I’m speaking up today because I’ve recently taken my relationship with my husband’s bike to a new level, and I thought it might help some of you newbies to hear it.
Maybe I should start with a little history.
When we met in graduate school, my husband was strictly a transportational cyclist and a lukewarm one at that — when his mountain bike was stolen, he was mostly baffled about how someone could cut the lock and chain that tethered it to his apartment balcony without waking him up.
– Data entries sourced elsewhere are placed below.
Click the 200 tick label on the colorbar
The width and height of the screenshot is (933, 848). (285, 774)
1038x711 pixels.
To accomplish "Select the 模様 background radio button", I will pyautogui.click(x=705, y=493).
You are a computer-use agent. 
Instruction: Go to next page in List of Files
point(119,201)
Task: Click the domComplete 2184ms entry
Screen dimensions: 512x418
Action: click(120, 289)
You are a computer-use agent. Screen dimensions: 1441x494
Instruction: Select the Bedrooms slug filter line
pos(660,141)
Once we were married he began the slow drift into road biking, and I was an unwitting accelerant. When he took me to see my first professional road race, I was captivated by the spectacle of these graceful athletes and their gleaming cycles. Every birthday and Christmas, I got him subscriptions to bike magazines that he read voraciously, once even tossing aside the annual Sports Illustrated Swimsuit Edition in favor of the annual Velo News Buyer’s Guide. He and biking were heating up, but slowly. Like an aging domestique on a stationary trainer.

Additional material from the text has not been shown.